- Born: Morton Bernard Wishengrad December 2, 1913 New York City, New York, U.S.
- Died: February 12, 1963 (aged 49) New York, New York, U.S.
- Other name: Mort Wishengrad
- Education: McKelway Junior High School Boys High School Brooklyn College
- Occupations: Screenwriter, playwright
- Years active: 1943 – 1963
- Known for: The Eternal Light
- Notable work: The Rope Dancers
- Spouse(s): Rose Pesin (m. 1934; died 1951) Elizabeth Scott (m. 1952; div. 1958)

= Morton Wishengrad =

American playwright, screenwriter, and lyricist (1922–2002)

Morton Bernard Wishengrad (December 2, 1913 – February 12, 1963) was an American radio and TV script writer, screenwriter, and playwright, best known for his extended tenure as the principal writer on the religious radio series, The Eternal Light.

==Early life and career==
Born on December 2, 1913, in New York's Lower East Side, Wishengrad was the first-born—and only son—of three children born to Russian-Jewish immigrants, Pauline (née Adelson) and Morris Wishengrad. At some point, the family relocated to Brooklyn, where their son attended McKelway Junior High School, Boys High School, and Brooklyn College.

===Radio===
Wishengrad began his radio career in 1943 with NBC's Labor for Victory, followed by 47 episodes of Lands of the Free, a series produced by NBC's Inter-American University of The Air. One of those scripts, The Last Inca, portrays the sixteenth-century Peruvian Inca insurrectionist Tupac Amaru II (as played by Raymond Edward Johnson) and was later included in Joseph Liss's 1947 collection, Radio's Best Plays. Another, "War of the Warsaw Ghetto" ( "Battle of the Warsaw Ghetto"), was given a citation by the Writers' War Board as the best war script of 1943. The following year, Wishengrad earned his first of many credits on The Eternal Light, launching an association extending well into the television era, eventually comprising more than 150 episodes scripted. He also wrote numerous episodes of Cavalcade of America.

Additional instances of Wishengrad radio scripts later picked for "Best Play" anthologies include "To the American People" (July 5, 1945 episode of The Halls of Congress, with Paul Muni, Morris Carnovsky, and Ruth Nelson; scored by David Raksin), "How They Knocked the Devil Out of Uncle Ezra" (November 24, 1946 episode of The Eternal Light), and The Camel and I (stand-alone Passover-themed drama, airing April 12, 1949, and starring Sam Levene; a joint MBS/AJC presentation).

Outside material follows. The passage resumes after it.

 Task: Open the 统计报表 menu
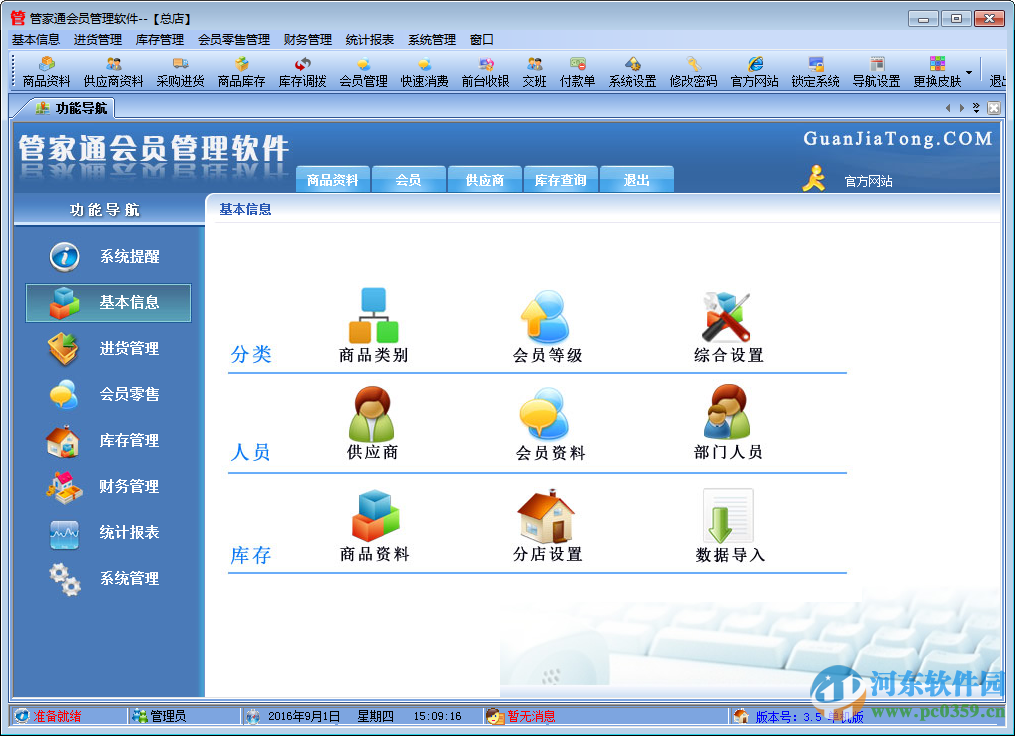point(368,39)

In September 1946, on the final four Fridays of the month, NBC presented a mini-"Wishengrad Festival", comprising repeat viewings of some of the writer's most popular Eternal Light offerings. (Note: Despite the cited aticle's clear statement to the contrary, there is no evidence indicating that either the week 3 or week 4 episodes had ever aired previously.) These were, in order of appearance, "Thomas Kennedy" (original air date November 25, 1945; dramatizing the title character's historic—and ultimately successful—fight to remove the discriminatory "Declaration of belief" requirement from Maryland's state constitution), "Lillian Wald" (originally Nov. 4, 1945; recounts career of title character, founder of New York's Henry Street Settlement), "Chronicle of the Dead" ("story of Polish prisoners of the Germans") and "The Parable of Reb Yiszroel"(concerning "a man so good on earth that he was able to influence Heaven").

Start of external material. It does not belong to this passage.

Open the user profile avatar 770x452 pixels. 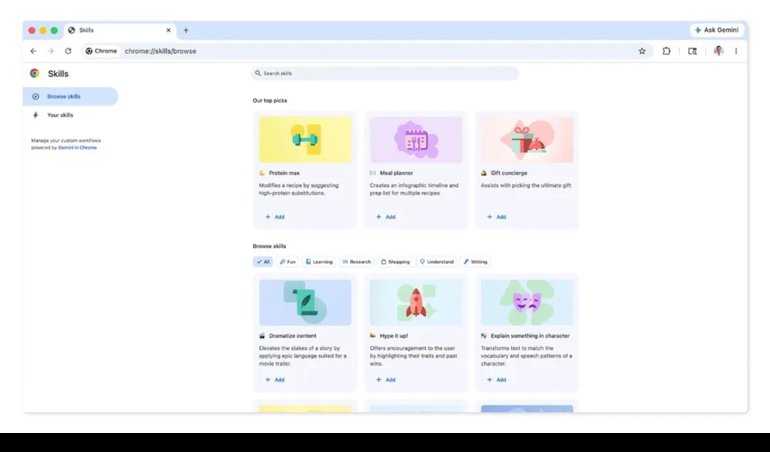[x=718, y=51]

During the fall of 1949, Wishengrad's work was prominently featured in a weekly series of thirteen Eternal Light rebroadcasts (including seven penned by him—namely, 'How Uriel Got Into Heaven', 'The Thief and the Hangman', 'Moses Mendelssohn', 'Brandeis', 'How They Knocked The Devil Out of Uncle Ezra', 'Ghandi', and 'Emma Lazarus'), commemorating the fifth anniversary of the series' inception in October 1944.

===Stage and screen===
In 1950, the writer-star pairing of Wishengrad and Sam Levene—as heard the year before, in The Camel and I, and, before that, in "The Parable of Reb Yiszroel" (1946)—resumed to great effect in his screenwriting debut, the Oscar-nominated "Best Documentary Feature" With These Hands, which benefited greatly from Levene's strong lead performance.

Collaborating with Wishengrad on a number of mid-fifties TV assignments was writer Virginia Mazer, in particular, the series U.S. Steel Hour and the series with which it alternated on a weekly basis, beginning in October 1954,The Elgin Hour. The latter's premiere episode, "Flood", was scripted by the pair.

Regarding Wishengrad's 1957 adaptation of Robert Sherwood's There Shall Be No Night for Hallmark Hall of Fame, at least one viewer, Pittsburgh Post-Gazette critic Win Fanning, detected a distinct improvement on the original.
The great strength in last Sunday's production, beyond that of the Sherwood original, lay in the adaptor's abridging of the playwright's rather too lengthy and show stopping monologues. Unless memory plays unfortunate tricks, I recall that Alfred Lunt, who created the role so magnificently played by Charles Boyer on TV, was called upon to soliloquize at interminable length. What he said was, without doubt, worth saying. It just wasn't very good theater. It is remarkable that Mr. Wishengrad was able to retain Mr. Sherwood's intensity of feeling without resort to the latter's tedious verbosity.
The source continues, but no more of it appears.